> [Work instruction 1] In the essay on meditation and reading, what are the credentials in the "trifecta" that the writer says every American citizen must have?
> [Work instruction 2]
Answer these questions from the essay on meditation and reading:
(a) How many minutes of meditation a day does it say will help throughout your day?
(b) How long has the writer worked for a library system?
(c) Whose book is named as the fluffiest example that still sharpens your ability to tell fact from fiction?
> [Work instruction 3] Quote the essay on meditation and reading from "A similar confession, coupled" up to and including "baby into being.".

> [Extract to read]
◇ ◇ ◇ ◇

Breath. I encourage you to meditate. First, strip away your preconceived, likely colored by theophobia notions and find a way to still your mind each day. There are lots of ways to do this. Explore. You’ll be surprised how even 5-10 minutes will help you throughout your day.

When it comes to interacting with humans, I’ve found this simple meditation technique very helpful. I start by making the decision whether or not opening my mouth will add to the conversation. If I’m in a meeting, for example, and disagree with someone. If I’d decided what is on the tip of tongue isn’t going to be helpful, I stay quiet and consciously think of my breathing. I notice the cool as it comes through my nose and the warmth of the exhale on my nose. You can add counting the breaths. If you need to imagine you’re somewhere else for a moment, do it; it’s far better than speaking dumb words that will haunt you.

Read. Specifically, I mean read books. I’ve been working for a library system for over a year and a half and I’ve lost count of the people who have confessed they do not have their library card. To me there is a trifecta of credentials one must have as an American citizen: your driver license, voter registration and your library card. I wouldn’t feel whole, honestly.

A similar confession, coupled with the same disbelief from me, comes from people who don’t read books much or at all. I gifted a book to someone last year and he thanked me for the book, said it had been a long time since he’s read one and he would try to read it.

Reading books helps in multiple ways. It improves your concentration and comprehension. Even the fluffiest Debbie Macomber book helps to sharpen your ability to decipher fact from fiction. Then there is of course the obvious benefit of knowledge between the covers and it’s amazing how those ideas get into your head without you even realizing it. Later something will come out of your mouth and you’ll realize a book birthed that idea baby into being.

◇ ◇ ◇ ◇

> [Record set]

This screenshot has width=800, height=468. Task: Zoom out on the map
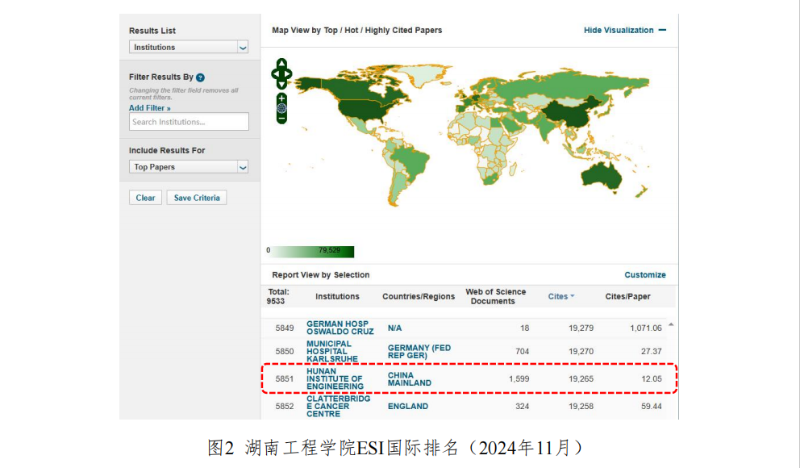pos(281,119)
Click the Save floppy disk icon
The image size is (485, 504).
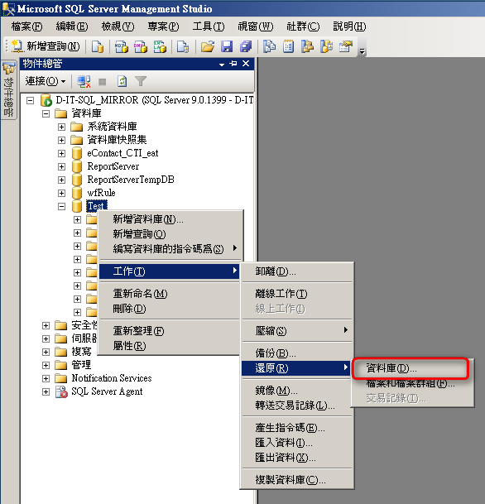click(x=227, y=46)
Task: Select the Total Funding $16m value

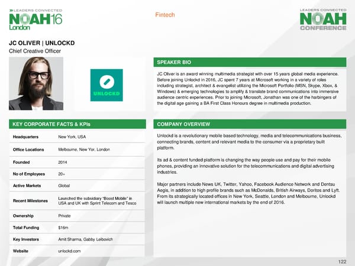Action: click(x=64, y=227)
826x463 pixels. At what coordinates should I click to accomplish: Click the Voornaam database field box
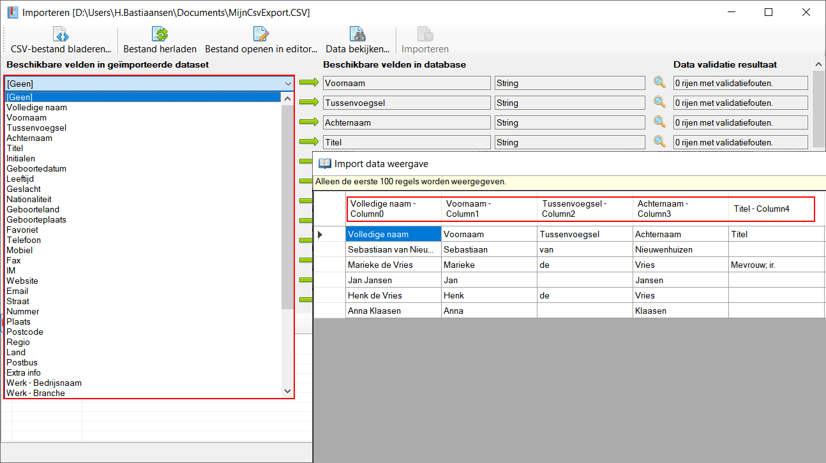point(406,83)
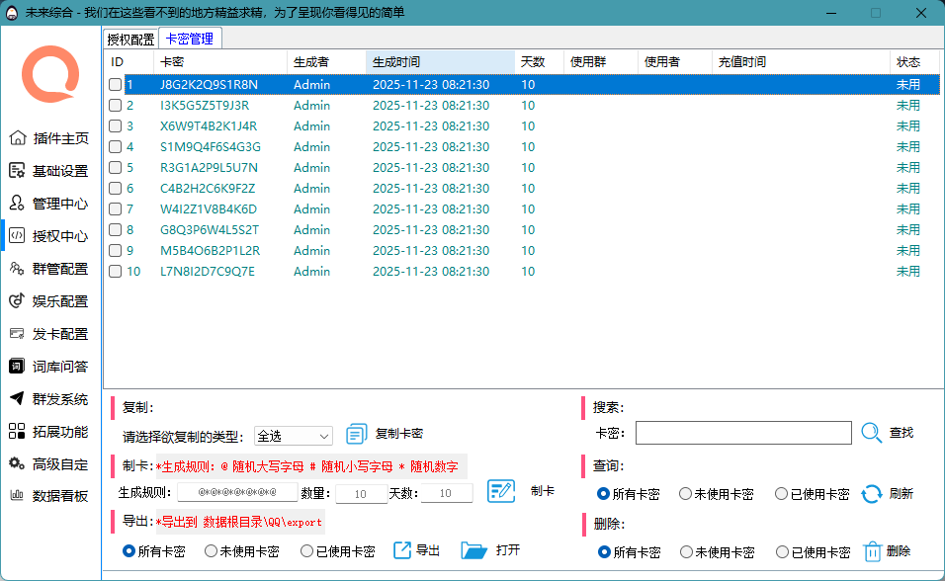Select 未使用卡密 radio under 查询

[x=684, y=494]
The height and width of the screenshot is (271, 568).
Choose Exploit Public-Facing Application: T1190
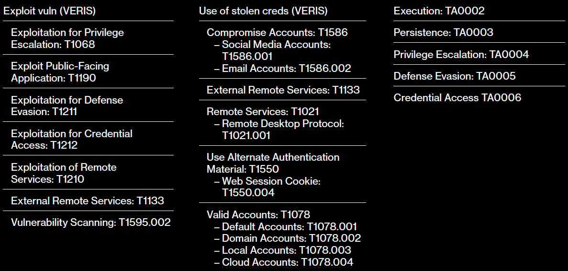click(x=60, y=72)
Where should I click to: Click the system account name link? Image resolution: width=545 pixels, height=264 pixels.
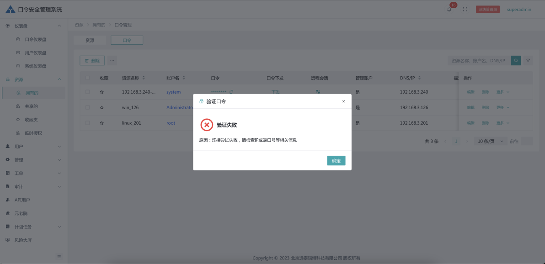pyautogui.click(x=173, y=92)
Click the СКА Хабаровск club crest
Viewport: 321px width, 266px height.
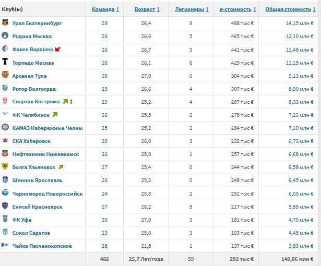[5, 141]
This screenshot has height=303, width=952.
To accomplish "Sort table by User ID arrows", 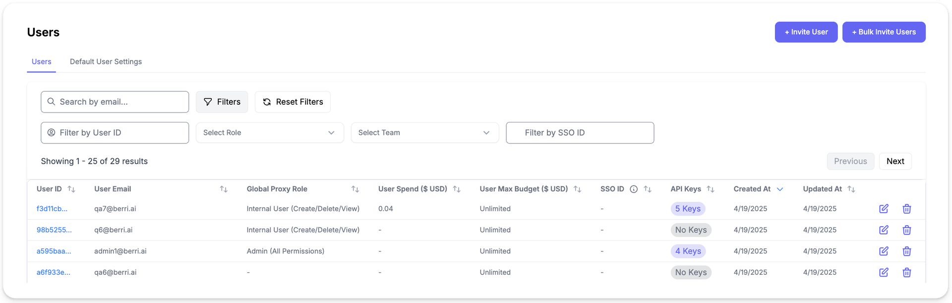I will coord(71,189).
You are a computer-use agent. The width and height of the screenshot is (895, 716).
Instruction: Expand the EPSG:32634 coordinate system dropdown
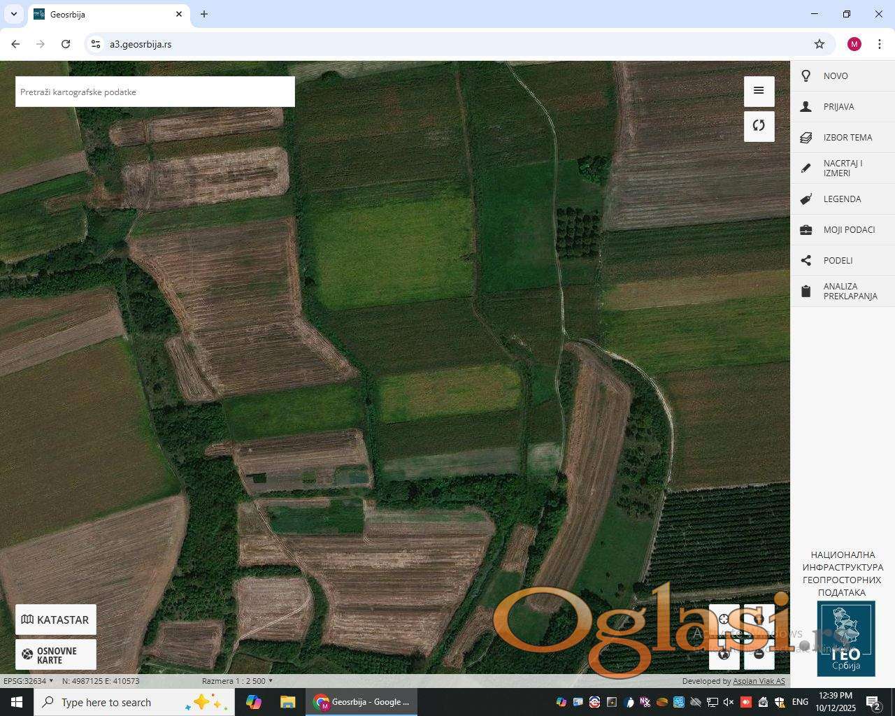29,681
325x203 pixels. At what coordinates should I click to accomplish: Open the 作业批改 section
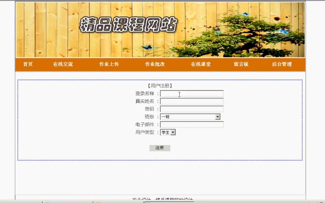pyautogui.click(x=155, y=64)
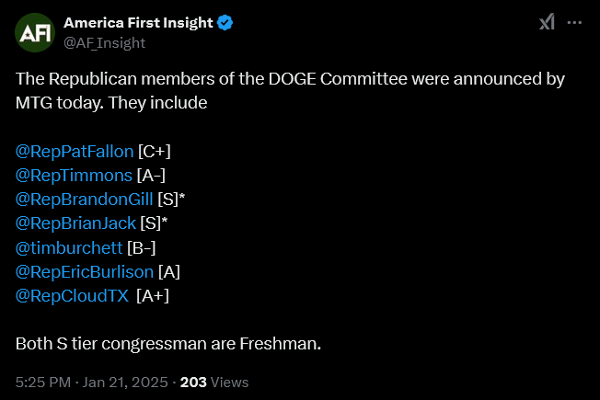Image resolution: width=600 pixels, height=400 pixels.
Task: Open the @RepBrandonGill mention
Action: [x=84, y=200]
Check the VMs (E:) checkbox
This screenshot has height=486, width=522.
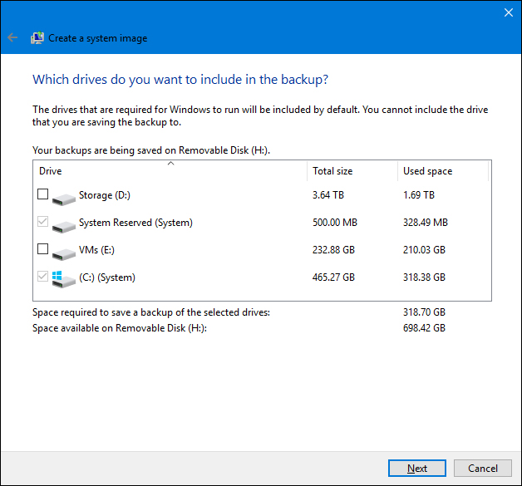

◇ ◇ ◇ ◇

> [Written solution 1]
- Driver license
- Voter registration
- Library card

> [Written solution 2]
(a) 5-10 minutes.
(b) Over a year and a half.
(c) Debbie Macomber's.

> [Written solution 3]
A similar confession, coupled with the same disbelief from me, comes from people who don’t read books much or at all. I gifted a book to someone last year and he thanked me for the book, said it had been a long time since he’s read one and he would try to read it.

Reading books helps in multiple ways. It improves your concentration and comprehension. Even the fluffiest Debbie Macomber book helps to sharpen your ability to decipher fact from fiction. Then there is of course the obvious benefit of knowledge between the covers and it’s amazing how those ideas get into your head without you even realizing it. Later something will come out of your mouth and you’ll realize a book birthed that idea baby into being.